Created 04-04-2018 09:55 AM
Hi everyone,
I am getting crazy trying to figure out, why I cannot read a Hive External Table, which points to a directory with parquet files.
The parquet files are created with a Spark program like this:
eexTable.repartition(1).write.mode("append").save(dataPath.concat(eexFileName))

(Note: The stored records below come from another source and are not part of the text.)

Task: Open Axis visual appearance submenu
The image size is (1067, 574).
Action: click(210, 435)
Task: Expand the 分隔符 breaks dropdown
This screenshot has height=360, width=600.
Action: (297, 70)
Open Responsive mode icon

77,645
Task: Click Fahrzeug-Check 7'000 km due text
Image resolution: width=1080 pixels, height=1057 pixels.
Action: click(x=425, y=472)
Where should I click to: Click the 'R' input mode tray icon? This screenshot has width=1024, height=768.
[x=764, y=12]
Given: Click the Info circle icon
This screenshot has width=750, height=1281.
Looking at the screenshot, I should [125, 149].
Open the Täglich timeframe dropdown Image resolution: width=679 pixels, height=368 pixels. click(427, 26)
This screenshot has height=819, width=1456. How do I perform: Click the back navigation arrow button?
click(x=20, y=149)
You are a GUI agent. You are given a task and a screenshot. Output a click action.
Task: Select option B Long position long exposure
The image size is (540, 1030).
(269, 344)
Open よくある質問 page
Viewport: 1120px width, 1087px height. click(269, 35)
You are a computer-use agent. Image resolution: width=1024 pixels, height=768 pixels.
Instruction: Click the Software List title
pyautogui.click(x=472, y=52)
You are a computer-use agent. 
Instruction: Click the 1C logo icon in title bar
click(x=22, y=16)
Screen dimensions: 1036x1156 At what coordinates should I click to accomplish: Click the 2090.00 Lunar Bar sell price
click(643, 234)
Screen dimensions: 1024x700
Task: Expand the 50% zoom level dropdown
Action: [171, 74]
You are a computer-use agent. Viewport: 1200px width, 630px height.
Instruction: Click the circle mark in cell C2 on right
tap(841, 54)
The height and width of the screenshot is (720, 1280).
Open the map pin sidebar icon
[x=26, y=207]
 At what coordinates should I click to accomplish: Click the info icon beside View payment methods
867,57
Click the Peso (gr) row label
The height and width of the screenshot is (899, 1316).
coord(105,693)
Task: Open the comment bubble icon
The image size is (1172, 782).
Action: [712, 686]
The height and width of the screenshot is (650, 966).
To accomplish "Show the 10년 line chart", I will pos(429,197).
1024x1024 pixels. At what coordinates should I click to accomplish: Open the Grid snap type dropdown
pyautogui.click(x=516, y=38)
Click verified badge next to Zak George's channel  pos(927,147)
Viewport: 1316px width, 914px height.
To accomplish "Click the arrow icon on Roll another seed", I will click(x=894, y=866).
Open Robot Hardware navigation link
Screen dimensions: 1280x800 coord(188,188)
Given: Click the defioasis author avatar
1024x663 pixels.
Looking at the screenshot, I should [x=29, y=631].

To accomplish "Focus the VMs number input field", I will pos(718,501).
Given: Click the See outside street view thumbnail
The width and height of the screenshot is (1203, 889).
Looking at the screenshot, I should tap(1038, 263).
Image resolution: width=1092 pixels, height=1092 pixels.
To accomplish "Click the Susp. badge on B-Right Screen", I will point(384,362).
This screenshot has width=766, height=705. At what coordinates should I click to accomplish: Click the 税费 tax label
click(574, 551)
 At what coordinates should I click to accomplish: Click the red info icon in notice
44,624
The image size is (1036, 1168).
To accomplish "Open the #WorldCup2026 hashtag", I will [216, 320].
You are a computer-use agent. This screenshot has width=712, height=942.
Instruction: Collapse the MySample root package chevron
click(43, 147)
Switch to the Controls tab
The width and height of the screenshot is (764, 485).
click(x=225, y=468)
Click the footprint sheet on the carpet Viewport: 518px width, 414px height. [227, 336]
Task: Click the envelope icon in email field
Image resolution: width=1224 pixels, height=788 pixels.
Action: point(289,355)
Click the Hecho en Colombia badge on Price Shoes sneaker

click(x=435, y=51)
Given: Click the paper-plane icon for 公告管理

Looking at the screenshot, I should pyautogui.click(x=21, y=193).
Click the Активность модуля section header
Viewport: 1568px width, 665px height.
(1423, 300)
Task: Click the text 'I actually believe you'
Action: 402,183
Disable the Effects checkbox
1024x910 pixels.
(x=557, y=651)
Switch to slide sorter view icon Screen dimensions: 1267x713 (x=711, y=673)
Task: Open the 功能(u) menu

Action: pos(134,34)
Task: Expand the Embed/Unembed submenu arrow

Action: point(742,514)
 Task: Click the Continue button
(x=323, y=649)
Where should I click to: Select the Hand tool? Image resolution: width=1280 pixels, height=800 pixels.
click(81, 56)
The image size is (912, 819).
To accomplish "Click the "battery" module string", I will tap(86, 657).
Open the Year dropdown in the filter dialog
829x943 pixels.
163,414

I created an external table using this dll:
CREATE EXTERNAL TABLE my_db.eex_actual_plant_gen_line ( meta_date timestamp, meta_directory string , meta_filename string, meta_host string, meta_numberofrecords int, meta_recordnumber int, meta_sequenceid string, country string, source string, data_timestamp timestamp, actual_generation double, publication_timestamp timestamp, modification_timestamp timestamp, created_on timestamp ) COMMENT 'External table eex transparency actual plant generation line' ROW FORMAT SERDE 'org.apache.hadoop.hive.ql.io.parquet.serde.ParquetHiveSerDe' STORED AS INPUTFORMAT 'org.apache.hadoop.hive.ql.io.parquet.MapredParquetInputFormat' OUTPUTFORMAT 'org.apache.hadoop.hive.ql.io.parquet.MapredParquetOutputFormat' LOCATION '/development/data/EEX/transparency/production/usage'
I am able to query this table using Ambari or CLI but When I try to use spark I can retrieve the table schema but no rows are returned:
import org.apache.spark.sql.{ Row, SaveMode, SparkSession } import org.apache.spark.sql.functions._ val warehouseLocation = "/apps/hive/warehouse" val spark = SparkSession .builder() .appName("EEX_Trans") .config("spark.sql.warehouse.dir", warehouseLocation) .config("hive.metastore.uris", "thrift://myserver1:9083,thrift://myserver2:9083") .enableHiveSupport() .getOrCreate() val hadoopConf = spark.sparkContext.hadoopConfiguration hadoopConf.set("mapreduce.input.fileinputformat.input.dir.recursive", "true") spark.sql("Select * from dev_sdsp.facilities").count()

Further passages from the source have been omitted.